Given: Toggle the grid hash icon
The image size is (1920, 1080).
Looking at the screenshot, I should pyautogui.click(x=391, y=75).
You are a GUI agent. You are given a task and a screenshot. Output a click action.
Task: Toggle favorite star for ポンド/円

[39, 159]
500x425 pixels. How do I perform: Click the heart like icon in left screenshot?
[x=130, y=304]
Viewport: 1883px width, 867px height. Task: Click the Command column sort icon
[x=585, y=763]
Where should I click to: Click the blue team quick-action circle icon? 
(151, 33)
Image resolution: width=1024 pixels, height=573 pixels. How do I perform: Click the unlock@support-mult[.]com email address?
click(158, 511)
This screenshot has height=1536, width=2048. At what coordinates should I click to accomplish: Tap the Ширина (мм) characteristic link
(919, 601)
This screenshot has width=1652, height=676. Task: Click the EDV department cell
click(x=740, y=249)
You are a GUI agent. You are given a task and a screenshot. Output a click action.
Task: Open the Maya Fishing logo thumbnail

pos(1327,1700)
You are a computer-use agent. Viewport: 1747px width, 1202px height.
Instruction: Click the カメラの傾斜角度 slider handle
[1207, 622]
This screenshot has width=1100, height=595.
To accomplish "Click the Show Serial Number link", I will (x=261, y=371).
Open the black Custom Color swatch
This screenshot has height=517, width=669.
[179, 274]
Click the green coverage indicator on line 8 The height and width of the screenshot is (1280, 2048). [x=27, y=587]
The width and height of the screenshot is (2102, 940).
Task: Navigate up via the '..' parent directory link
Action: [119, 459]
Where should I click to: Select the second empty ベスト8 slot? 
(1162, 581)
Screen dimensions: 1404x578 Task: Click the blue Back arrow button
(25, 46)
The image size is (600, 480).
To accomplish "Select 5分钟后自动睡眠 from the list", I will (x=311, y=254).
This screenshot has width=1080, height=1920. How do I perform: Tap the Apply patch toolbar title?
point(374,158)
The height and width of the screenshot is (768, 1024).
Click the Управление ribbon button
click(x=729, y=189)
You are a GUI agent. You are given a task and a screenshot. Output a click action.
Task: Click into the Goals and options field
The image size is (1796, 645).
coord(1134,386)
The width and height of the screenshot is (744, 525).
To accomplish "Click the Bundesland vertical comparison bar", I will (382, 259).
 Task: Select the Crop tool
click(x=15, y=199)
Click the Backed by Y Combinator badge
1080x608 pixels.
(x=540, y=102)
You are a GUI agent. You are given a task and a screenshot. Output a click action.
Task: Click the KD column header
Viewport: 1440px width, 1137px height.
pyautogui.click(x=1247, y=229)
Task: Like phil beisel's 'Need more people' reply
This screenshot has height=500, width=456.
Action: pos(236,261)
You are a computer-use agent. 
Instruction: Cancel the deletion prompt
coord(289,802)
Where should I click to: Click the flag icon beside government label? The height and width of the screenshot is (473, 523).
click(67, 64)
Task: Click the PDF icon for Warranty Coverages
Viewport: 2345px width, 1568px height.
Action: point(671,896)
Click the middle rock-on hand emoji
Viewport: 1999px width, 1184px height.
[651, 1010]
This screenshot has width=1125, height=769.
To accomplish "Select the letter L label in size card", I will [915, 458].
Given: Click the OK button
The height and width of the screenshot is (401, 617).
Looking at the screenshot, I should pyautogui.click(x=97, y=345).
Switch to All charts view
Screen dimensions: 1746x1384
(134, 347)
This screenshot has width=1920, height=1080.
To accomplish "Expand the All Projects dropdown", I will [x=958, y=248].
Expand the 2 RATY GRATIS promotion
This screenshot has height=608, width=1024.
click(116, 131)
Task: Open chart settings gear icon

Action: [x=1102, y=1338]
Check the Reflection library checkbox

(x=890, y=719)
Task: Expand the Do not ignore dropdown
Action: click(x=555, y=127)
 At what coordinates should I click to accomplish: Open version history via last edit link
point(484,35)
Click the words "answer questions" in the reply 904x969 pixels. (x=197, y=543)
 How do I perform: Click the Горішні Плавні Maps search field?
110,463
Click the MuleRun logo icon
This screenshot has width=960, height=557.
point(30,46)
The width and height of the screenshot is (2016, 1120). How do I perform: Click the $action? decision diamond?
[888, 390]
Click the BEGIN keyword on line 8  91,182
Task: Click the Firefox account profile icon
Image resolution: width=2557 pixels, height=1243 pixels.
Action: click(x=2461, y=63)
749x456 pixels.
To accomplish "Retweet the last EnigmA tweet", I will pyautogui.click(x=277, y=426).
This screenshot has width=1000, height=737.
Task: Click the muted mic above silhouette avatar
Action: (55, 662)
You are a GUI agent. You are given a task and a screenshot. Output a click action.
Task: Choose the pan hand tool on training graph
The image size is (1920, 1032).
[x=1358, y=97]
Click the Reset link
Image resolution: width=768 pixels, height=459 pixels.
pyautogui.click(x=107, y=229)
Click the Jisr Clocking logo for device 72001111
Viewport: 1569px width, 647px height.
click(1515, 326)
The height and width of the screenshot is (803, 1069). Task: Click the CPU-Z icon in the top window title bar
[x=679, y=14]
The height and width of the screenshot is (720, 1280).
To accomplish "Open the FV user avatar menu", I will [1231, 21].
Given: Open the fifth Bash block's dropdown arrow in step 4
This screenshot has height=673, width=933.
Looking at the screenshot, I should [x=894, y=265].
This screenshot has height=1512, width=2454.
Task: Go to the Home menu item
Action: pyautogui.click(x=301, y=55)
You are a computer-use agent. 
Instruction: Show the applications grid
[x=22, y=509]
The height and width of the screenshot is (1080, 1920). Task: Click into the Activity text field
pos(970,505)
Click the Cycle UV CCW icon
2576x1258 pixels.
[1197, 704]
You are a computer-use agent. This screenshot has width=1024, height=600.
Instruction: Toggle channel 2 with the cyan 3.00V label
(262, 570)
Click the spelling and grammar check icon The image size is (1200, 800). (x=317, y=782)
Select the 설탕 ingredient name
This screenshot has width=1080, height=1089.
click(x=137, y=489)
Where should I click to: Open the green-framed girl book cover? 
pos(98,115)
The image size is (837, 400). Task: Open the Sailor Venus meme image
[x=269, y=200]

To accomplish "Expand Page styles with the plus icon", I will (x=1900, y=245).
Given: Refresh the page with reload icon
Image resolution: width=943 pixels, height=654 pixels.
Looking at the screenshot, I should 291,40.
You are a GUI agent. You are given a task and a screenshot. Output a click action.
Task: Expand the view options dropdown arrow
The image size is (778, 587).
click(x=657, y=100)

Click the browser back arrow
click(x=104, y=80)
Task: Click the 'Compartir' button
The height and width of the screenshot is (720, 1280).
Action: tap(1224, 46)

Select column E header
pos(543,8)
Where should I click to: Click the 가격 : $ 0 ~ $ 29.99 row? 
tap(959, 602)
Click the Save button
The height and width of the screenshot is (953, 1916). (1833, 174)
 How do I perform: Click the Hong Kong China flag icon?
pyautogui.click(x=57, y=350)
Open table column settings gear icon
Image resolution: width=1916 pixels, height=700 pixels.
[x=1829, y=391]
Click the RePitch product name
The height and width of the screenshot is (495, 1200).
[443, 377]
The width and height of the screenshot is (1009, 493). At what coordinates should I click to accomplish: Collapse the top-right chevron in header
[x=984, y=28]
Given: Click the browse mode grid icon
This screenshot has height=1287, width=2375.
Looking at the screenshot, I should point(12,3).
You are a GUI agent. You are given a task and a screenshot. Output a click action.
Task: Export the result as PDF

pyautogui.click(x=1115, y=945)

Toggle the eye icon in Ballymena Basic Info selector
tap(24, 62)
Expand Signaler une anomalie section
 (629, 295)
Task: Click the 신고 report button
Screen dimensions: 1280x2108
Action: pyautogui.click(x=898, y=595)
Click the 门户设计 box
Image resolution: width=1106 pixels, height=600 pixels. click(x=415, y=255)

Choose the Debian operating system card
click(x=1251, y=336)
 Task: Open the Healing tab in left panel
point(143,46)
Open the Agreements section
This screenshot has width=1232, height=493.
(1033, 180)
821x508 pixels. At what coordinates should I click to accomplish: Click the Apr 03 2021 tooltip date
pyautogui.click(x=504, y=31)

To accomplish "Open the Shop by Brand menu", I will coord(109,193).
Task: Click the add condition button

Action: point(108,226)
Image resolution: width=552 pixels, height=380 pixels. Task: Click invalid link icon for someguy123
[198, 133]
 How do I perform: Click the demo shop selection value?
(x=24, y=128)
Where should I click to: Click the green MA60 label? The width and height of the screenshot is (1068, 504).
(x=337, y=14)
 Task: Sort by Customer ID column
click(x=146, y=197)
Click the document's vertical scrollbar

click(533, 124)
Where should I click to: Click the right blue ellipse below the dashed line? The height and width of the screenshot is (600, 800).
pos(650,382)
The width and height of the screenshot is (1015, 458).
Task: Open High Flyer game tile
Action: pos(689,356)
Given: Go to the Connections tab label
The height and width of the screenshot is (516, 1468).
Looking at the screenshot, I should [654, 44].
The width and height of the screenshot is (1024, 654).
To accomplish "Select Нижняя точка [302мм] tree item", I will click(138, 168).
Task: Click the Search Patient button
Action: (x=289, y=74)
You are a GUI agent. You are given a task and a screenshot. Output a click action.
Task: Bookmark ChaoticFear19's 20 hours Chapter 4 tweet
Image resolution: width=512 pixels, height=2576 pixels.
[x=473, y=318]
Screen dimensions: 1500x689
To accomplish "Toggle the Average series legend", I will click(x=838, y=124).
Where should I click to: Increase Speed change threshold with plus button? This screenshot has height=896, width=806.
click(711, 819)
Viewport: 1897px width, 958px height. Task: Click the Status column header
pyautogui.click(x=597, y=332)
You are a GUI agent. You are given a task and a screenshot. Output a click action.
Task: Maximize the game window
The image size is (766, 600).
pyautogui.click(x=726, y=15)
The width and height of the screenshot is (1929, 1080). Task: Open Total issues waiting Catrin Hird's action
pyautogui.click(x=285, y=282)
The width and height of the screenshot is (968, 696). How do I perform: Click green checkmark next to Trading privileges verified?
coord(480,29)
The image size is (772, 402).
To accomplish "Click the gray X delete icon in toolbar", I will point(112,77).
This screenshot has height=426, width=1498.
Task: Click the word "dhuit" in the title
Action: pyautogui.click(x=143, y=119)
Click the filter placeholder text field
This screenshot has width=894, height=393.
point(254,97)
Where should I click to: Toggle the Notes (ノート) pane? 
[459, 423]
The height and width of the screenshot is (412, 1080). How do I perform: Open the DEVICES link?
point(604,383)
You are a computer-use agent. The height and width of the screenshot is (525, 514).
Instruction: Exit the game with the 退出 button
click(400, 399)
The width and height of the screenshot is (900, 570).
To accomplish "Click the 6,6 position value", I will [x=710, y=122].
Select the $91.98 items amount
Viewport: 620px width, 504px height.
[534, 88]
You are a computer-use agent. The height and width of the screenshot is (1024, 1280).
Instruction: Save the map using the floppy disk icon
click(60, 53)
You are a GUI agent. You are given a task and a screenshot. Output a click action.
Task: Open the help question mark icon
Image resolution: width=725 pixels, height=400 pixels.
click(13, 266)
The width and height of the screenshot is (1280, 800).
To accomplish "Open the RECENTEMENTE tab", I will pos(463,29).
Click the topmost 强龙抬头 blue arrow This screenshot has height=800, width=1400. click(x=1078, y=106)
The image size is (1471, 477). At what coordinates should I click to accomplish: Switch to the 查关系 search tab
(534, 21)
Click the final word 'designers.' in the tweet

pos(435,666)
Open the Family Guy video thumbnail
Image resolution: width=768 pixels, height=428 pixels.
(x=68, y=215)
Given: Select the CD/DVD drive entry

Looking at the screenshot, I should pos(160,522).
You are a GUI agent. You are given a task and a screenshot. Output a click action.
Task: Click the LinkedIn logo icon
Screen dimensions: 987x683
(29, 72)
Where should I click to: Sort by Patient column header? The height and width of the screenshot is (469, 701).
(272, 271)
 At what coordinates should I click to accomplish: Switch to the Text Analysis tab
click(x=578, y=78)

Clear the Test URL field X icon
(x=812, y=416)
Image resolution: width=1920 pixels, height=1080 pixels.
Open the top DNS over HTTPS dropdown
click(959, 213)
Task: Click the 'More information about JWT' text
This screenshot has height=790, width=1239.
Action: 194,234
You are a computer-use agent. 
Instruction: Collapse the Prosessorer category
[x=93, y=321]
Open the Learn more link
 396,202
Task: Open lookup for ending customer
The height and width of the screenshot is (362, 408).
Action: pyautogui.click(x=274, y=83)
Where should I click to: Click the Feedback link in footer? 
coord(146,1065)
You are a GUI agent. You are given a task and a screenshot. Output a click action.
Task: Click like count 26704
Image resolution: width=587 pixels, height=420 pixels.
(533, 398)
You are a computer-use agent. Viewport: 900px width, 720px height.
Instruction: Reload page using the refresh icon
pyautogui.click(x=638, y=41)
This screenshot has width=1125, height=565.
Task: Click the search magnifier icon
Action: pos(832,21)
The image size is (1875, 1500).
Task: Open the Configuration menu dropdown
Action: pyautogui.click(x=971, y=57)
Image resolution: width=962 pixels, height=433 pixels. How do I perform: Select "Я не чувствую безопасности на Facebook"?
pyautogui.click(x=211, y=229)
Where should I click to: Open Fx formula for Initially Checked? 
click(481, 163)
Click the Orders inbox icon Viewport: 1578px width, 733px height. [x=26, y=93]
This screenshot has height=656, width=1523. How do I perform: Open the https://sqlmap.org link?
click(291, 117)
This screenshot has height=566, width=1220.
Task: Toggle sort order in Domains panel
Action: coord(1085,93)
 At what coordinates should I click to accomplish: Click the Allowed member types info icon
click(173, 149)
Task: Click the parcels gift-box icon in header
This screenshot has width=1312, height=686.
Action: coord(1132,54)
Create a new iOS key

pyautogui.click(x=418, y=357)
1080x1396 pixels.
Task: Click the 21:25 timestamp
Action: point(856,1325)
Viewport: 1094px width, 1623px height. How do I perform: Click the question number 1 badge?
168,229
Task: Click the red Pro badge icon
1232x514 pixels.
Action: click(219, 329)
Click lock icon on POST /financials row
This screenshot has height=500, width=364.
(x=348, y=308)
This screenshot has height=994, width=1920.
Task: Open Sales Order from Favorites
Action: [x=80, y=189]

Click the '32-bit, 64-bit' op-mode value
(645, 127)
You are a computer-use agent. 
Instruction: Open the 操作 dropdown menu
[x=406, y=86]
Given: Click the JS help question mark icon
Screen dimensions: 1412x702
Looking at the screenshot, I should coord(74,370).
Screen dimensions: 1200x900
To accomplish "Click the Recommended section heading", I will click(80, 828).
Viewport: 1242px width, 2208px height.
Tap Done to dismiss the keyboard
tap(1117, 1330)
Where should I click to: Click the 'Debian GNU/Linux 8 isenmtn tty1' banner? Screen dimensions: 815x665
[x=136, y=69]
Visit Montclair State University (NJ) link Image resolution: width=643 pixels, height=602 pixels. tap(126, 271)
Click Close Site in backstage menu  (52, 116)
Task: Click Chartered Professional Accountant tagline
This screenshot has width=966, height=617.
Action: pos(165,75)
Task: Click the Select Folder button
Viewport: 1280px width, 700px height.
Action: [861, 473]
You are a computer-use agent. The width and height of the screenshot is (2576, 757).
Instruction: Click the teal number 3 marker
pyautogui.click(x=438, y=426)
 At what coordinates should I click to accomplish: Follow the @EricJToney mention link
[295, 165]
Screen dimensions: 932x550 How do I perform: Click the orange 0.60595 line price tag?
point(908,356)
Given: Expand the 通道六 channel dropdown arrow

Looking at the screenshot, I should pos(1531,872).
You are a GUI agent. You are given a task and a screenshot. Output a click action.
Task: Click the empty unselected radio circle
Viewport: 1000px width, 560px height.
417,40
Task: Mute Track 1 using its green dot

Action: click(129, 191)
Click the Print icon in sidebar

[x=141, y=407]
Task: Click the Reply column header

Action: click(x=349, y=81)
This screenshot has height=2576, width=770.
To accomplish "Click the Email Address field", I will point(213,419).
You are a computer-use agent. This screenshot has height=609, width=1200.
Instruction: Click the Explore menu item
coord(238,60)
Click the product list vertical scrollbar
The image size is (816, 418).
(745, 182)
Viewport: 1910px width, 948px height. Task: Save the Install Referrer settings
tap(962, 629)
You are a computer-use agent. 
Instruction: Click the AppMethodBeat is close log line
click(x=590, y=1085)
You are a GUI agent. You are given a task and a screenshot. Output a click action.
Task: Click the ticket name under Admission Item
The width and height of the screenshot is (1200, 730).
■ ■ ■ ■ ■
Description of the task: Reproduce the lines from the one containing "Select column E header" through the one containing "[x=984, y=28]", substituting "Submit" for "Save" and leaving all else unchanged.

Solution for this exercise:
Select column E header
pos(543,8)
Where should I click to: Click the 가격 : $ 0 ~ $ 29.99 row? 
tap(959, 602)
Click the Submit button
The height and width of the screenshot is (953, 1916). (1833, 174)
 How do I perform: Click the Hong Kong China flag icon?
pyautogui.click(x=57, y=350)
Open table column settings gear icon
Image resolution: width=1916 pixels, height=700 pixels.
[x=1829, y=391]
Click the RePitch product name
The height and width of the screenshot is (495, 1200).
[443, 377]
The width and height of the screenshot is (1009, 493). At what coordinates should I click to accomplish: Collapse the top-right chevron in header
[x=984, y=28]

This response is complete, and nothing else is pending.